Publicado em 24 de junho de 2017 às 09h12.

Última atualização em 30 de junho de 2017 às 15h55.

MWANZA, TANZÂNIA — O amanhecer é escuro para os pescadores de Mwanza, a segunda maior cidade Tanzânia, banhada pelo lago Vitória, cuja linha de costa é compartilhada também por outros dois países do leste africano: Uganda e Quênia. Diariamente a partir das três horas da madrugada, as margens desse que não apenas é o maior lago da África, mas também o segundo maior do mundo, congregam milhares de homens e mulheres que dedicam a vida à captura e processamento artesanal de peixes. Só na fração tanzaniana do lago, a atividade emprega mais de um milhão de pessoas, direta ou indiretamente, e beneficia mais de cinco milhões de pessoas, em um regime de aprendizado familiar que funciona há gerações. Nos últimos anos, porém, a pesca que serve como fonte de nutrição e renda para a população tem sido prejudicada por um processo de industrialização e capitalização do lago, que o transformou em um dos principais polos globais de exportação de proteína animal.

A questão tem raízes na década de 50, com a introdução de uma espécie não nativa no lago Vitória: a perca do Nilo, um dos tipos de peixe branco mais consumidos na Europa, na América do Norte e também na Ásia. A pesca industrial da perca do Nilo no lago Vitória se tornou uma atividade extremamente lucrativa. Somente em 2015, mais de 600.000 toneladas de peixe foram produzidas na região do lago na Tanzânia, das quais entre 80 e 90% foram destinadas à exportação, segundo dados oficiais do Ministério da agricultura, pecuária e pesca. “O desenvolvimento do mercado de exportação incentivou a instalação de nove fábricas de processamento de peixe na região do lago nas últimas duas décadas,” diz Lameck Mongo, chefe do escritório regional de monitoramento de pesca, em Mwanza.

Pesca ilegal

David Masatu: abandonou a profissão de pescador após a baixa oferta de peixes nativos no lago Vitória (Foto: Cibele Reschke)

O aparente impacto positivo da industrialização do lago Vitória mascara um problema não contemplado pelas estatísticas oficiais: estima-se que uma quantidade de peixe aproximadamente 50% maior do que a registrada seja capturada ilegalmente, reporta a Organização de Pesca do lago Vitória (LVFO). Isso representa uma das mais altas taxas de pesca proibida do mundo. “A internacionalização do lago Vitória foi o principal atrativo para a pesca ilegal, já que as pessoas estão dispostas a fazer o que for necessário para obter lucro, inclusive desrespeitar os limites ecológicos impostos pela lei,” diz Modesta Medard, pesquisadora chefe do projeto de preservação dos grandes lagos africanos da The Nature Conservacy, organização não governamental que trabalha em escala global para a conservação do meio ambiente, em Mwanza.

• [O PROBLEMA]: Escreva a continuação da reportagem sobre a pesca no lago Vitória, começando logo depois da última frase mostrada acima.

• [DADOS DE ORIGEM]:
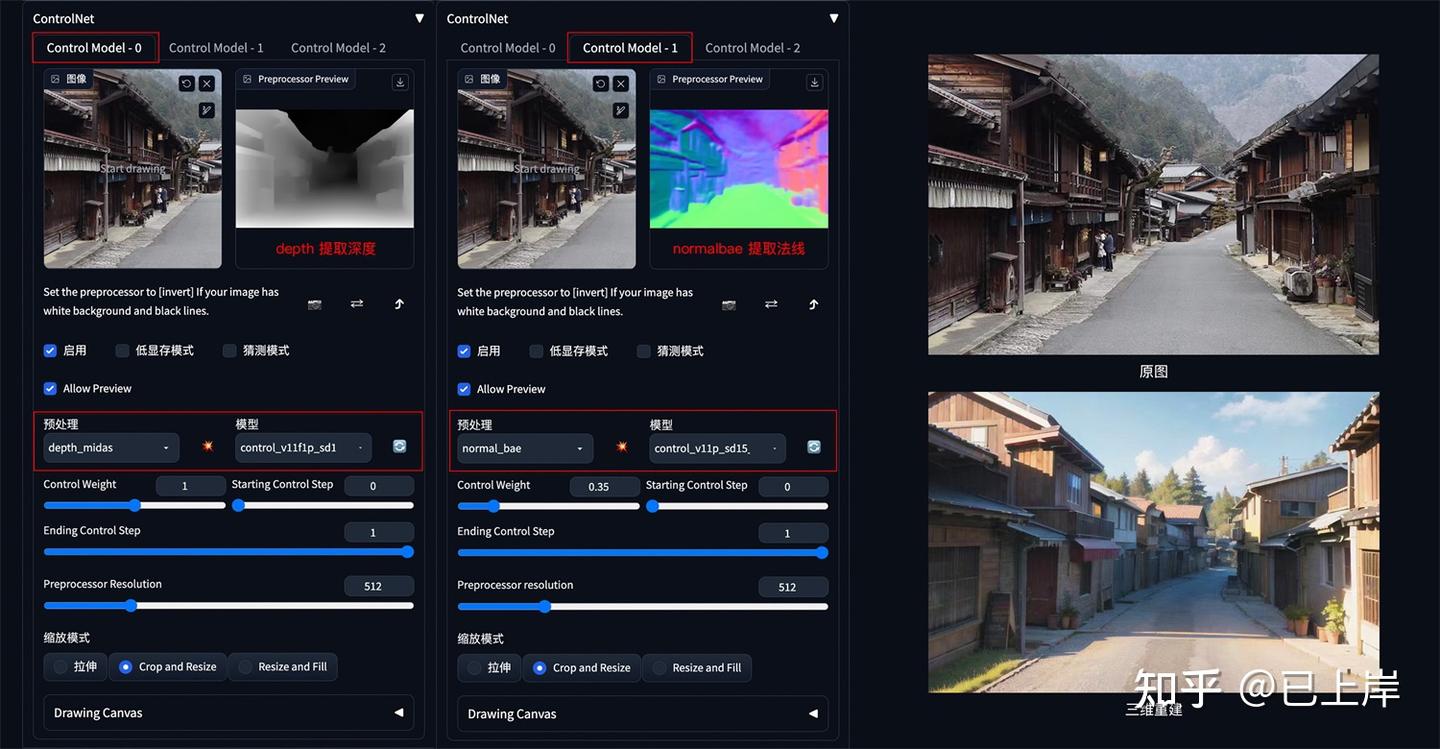The width and height of the screenshot is (1440, 749).
Task: Send dimensions using the swap arrows icon
Action: point(356,304)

• [RESPOSTA ESCRITA]:
A despeito dos constantes alertas da Organização de Alimentos e Agricultura das Nações Unidas (FAO) para a urgente necessidade de reduzir a pesca no lago Vitória, a produção não para de crescer. Em 2015, o volume de pescados chegou a 609.024,40 toneladas, enquanto em 2008 a produção era de 579.853 toneladas, de acordo com o Ministério da agricultura, pecuária e pesca. A consequência drástica desse crime ambiental é a redução considerável da biomassa disponível – o que, dada a importância no contexto global, pode ter grandes impactos no mercado internacional. “O pior de tudo é que o consumidor europeu e norte americano não faz ideia de que, ao comprar esse peixe, pode estar contribuindo para reforçar a pesca ilegal na Tanzânia,” complementa Modesta.

O impacto global da industrialização do lago Vitória ainda produz significantes replicações em nível local. Por ser um animal predador e de grande porte, a perca do Nilo dizimou em mais de 50% as espécies naturais da região, o que representa não só um prejuízo ecológico, mas também social. “A fauna local não pode ser substituída por uma espécie de grande porte, padrão exportação, cuja captura demanda equipamentos caros e sofisticados que são inacessíveis para a população local,” afirma Magreth Musiba, diretora do Instituto de Pesquisa de Pesca da Tanzânia (TAFIRI), em Mwanza. Por se tratar de um peixe caro, a presença da perca do Nilo tem reduzido as possibilidades de emprego e alimentação de quem vive às margens do lago. “A perda de biodiversidade acelera o processo de malnutrição e pobreza em uma região já carente de recursos,” complementa Mwanahamisi Salehe economista social do TAFIRI.

A baixa oferta de peixes nativos para o comércio local resultou na queda da renda dos pescadores em Mwanza em quase 70% nos últimos dez anos, o que tem levado muitos profissionais a involuntariamente buscar outras fontes de renda para sobreviver. Pescador desde a adolescência, David Masatu, de 42 anos recentemente decidiu abandonar a profissão e tornar-se um comerciante de frutos do mar. “Apesar de preferir trabalhar como pescador, meu esforço diário para incrementar a renda nos últimos anos não trouxe resultados,” desabafa David. “A mudança foi inevitável, mas confesso que as coisas não vão bem no ramo das vendas, porque o mercado local como um todo está quebrando.” A falta de esperança na atividade econômica que sustentou os pais e avós da nova geração tem levado os jovens profissionais de hoje a buscar novas fontes de subsistência, o que nessa região se limita a dirigir mototáxi, envolver-se com agricultura ou processamento de ouro.

Novo sonho eldorado

Exploração de ouro na Tanzânia: minas sem equipamentos de segurança adequado e uso de metais tóxicos como mercúrio e cianeto (Foto: Cibele Reschke)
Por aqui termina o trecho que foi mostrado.